Tarefa escrita A> No texto sobre a aposentadoria do boia-fria, até que data o art. 143 da Lei 8.213/1991 continuou a vigorar para o empregado rural?

Esta postagem é uma adaptação do artigo de autoria do notável juiz federal José Antonio Savaris, Aposentadoria por idade ao trabalhador rural independente – a questão do boia-fria, Revista de Previdência Social n. 309, São Paulo: 2006.
O art. 143 da Lei 8.213/1991 perdeu a vigência para os fatos futuros relativamente ao trabalhador rural (boia-fria) em 25/07/2006. Continuou a vigorar para o empregado rural, e somente a ele, até 31/12/2010, por meio de prorrogações fixadas nas Leis 11.368/2006 e 11.718/2008.
O regime contributivo exigível em um sistema previdenciário (art. 201 da CF) deve ser obtemperado por valores que impregnam o modelo de proteção social elegido pelo Constituinte de 1988 – a seguridade social. Fundada no princípio da dignidade humana (art. 1o., III), para o cumprimento dos objetivos constitucionais de erradicação da pobreza, redução das desigualdades sociais e construção de uma sociedade livre, justa e solidária (art. 3o.).
Essa estrutura de redistribuição de rendas, calcadas na solidariedade e na igualdade, tem como traços mais marcantes – em todos os países que a adotaram – os ideais de universalidade e de uniformidade. A “uniformidade da seguridade social brasileira”, é dizer, a igualdade buscada pela nossa Constituição, em termos de proteção social, é aquela que busca promover equiparação na concessão de benefícios e serviços às populações urbanas e rurais (CF, art. 194, III), estendendo aos trabalhadores rurais a proteção previdenciária já existente par aos trabalhadores urbanos.
O sistema especial de inclusão previdenciária, previsto nas EC 41/2003 e 47/2005, demonstra bem a busca pela universalização e uniformidade previdenciárias.
Nada obstante, se do segurado especial não se exige contribuição para a seguridade social, visto que a contribuição obrigatória incidente sobre o produto de sua comercialização (CF, art. 195, parág. 8o. e Lei 8.212/1991, art. 25, I) pode não existir na hipótese de inexistência de excedente a comercializar, não se justifica, sob o prisma da isonomia, a dispensa de um tratamento previdenciário mais restritivo ao boia-fria, que só exerce esta profissão porque não tem acesso a qualquer outra que lhe confira alguma segurança, encontrando-se em uma situação de inferioridade econômica em relação ao segurado especial.

[Registros sobre localização de palavras e elementos]
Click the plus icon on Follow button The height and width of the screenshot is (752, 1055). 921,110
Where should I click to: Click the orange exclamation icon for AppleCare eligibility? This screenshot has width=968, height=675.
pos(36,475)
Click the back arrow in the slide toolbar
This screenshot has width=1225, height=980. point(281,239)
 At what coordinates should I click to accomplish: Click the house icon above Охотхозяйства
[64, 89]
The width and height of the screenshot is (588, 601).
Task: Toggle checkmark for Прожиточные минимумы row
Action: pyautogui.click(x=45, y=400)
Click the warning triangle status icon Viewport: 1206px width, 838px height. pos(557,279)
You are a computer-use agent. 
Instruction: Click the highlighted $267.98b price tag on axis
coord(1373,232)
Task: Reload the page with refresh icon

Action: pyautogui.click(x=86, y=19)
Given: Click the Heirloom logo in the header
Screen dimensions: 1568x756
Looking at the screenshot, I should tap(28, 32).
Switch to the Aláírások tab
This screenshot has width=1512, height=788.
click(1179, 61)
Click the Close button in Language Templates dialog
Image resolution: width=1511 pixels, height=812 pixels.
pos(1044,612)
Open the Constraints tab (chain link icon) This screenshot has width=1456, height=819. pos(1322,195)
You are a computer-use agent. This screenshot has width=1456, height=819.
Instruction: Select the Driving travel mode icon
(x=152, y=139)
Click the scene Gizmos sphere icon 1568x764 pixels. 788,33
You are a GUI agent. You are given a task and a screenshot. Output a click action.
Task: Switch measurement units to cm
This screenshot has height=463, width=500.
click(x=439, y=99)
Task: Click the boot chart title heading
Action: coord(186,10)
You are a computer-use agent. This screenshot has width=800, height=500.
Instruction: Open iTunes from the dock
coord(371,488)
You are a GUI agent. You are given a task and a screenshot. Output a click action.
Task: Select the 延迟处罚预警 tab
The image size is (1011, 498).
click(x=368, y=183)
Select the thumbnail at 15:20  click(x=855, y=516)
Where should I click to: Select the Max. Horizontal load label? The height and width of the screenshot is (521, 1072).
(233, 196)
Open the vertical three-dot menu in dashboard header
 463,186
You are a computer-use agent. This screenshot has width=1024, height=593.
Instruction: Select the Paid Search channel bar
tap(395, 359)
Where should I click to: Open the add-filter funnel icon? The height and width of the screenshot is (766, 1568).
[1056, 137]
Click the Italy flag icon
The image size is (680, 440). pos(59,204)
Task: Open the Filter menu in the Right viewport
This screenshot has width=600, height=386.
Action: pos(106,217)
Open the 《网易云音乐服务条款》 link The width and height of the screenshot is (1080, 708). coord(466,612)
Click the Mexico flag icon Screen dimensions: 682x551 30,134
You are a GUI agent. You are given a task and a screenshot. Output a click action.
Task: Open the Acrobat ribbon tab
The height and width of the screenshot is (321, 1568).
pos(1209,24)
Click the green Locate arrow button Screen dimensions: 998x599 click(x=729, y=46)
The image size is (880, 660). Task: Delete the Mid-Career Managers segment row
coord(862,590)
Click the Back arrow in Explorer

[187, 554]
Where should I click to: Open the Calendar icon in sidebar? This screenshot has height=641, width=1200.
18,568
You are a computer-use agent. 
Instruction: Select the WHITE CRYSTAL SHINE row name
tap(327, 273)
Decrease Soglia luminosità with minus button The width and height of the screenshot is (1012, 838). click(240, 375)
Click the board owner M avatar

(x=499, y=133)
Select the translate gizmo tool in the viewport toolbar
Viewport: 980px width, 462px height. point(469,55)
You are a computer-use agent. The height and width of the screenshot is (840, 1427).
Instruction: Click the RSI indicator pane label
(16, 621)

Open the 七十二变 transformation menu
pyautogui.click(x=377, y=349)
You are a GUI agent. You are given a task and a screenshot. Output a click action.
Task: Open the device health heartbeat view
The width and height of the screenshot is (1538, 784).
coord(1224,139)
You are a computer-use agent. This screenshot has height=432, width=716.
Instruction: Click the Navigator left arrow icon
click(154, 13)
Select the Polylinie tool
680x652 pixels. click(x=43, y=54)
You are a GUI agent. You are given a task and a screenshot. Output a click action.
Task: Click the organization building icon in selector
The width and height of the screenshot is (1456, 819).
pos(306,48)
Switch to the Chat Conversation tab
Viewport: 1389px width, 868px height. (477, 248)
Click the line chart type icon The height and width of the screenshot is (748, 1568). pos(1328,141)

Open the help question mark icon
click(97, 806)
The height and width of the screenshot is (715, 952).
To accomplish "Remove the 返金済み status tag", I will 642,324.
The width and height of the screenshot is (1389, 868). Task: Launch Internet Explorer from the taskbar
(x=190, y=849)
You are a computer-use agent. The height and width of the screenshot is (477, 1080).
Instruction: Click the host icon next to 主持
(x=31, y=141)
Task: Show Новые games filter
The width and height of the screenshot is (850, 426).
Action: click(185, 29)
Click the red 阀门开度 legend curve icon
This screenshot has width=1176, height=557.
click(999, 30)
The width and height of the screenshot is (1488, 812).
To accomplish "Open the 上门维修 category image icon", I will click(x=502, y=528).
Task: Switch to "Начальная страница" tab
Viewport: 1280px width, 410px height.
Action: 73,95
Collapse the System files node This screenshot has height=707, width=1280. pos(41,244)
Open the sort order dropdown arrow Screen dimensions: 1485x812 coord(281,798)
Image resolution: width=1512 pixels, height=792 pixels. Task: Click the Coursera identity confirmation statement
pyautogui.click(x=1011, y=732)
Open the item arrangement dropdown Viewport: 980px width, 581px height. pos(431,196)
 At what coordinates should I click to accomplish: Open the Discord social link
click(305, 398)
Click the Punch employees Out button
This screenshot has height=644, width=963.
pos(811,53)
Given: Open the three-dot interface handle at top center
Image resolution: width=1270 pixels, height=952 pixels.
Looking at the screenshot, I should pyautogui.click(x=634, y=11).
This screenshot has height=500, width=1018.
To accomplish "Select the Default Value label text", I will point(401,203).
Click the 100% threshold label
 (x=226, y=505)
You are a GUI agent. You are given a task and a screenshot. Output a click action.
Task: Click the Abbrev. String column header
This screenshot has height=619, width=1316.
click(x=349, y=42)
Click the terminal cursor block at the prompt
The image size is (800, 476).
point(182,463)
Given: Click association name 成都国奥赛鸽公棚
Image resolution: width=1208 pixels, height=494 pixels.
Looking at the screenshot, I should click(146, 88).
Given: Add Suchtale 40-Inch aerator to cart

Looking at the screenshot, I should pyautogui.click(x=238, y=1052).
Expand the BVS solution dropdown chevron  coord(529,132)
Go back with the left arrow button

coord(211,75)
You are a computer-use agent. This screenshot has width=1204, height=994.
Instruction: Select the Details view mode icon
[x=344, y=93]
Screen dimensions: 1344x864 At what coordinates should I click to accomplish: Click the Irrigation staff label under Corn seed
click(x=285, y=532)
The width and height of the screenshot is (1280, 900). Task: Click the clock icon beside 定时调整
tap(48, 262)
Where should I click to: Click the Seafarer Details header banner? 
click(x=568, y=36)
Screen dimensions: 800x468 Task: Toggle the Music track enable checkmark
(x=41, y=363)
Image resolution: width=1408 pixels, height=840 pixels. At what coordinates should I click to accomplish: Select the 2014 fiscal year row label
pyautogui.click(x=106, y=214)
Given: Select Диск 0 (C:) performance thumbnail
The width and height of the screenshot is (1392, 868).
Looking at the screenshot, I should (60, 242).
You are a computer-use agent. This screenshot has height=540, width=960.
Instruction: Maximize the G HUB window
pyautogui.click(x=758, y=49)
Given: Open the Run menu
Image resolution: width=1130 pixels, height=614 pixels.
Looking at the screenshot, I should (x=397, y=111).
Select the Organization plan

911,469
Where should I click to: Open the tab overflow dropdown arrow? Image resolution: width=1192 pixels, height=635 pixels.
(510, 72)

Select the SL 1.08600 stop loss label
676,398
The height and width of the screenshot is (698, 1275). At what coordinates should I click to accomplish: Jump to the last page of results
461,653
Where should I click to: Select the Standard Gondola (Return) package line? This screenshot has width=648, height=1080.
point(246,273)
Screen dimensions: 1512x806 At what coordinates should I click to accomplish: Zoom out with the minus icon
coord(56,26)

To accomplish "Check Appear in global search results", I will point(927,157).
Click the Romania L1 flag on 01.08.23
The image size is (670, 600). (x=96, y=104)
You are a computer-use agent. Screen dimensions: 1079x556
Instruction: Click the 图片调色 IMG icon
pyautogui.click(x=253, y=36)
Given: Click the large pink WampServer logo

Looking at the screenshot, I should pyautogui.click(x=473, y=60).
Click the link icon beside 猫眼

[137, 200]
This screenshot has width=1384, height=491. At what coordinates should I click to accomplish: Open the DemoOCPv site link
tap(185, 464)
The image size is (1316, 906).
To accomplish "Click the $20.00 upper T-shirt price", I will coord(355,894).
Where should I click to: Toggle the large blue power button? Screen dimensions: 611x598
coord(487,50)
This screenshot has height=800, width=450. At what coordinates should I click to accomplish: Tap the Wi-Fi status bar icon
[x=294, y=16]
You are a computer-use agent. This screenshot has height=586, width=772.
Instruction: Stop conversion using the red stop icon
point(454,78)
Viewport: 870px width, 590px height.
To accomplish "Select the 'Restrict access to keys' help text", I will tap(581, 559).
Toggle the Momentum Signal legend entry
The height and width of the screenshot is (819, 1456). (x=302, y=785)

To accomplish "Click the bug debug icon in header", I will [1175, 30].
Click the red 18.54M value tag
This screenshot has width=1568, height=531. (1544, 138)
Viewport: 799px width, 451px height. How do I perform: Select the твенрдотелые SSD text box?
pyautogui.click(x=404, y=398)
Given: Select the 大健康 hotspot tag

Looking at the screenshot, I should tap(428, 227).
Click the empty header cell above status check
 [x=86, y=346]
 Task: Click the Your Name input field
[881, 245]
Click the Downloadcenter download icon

Tarefa escrita B> Por favor, repita os registros do início até a linha que contém "pos(36,475)", incluída essa linha.

Resultado do exercício A> Até 31/12/2010.

Resultado do exercício B>
Click the plus icon on Follow button The height and width of the screenshot is (752, 1055). 921,110
Where should I click to: Click the orange exclamation icon for AppleCare eligibility? This screenshot has width=968, height=675.
pos(36,475)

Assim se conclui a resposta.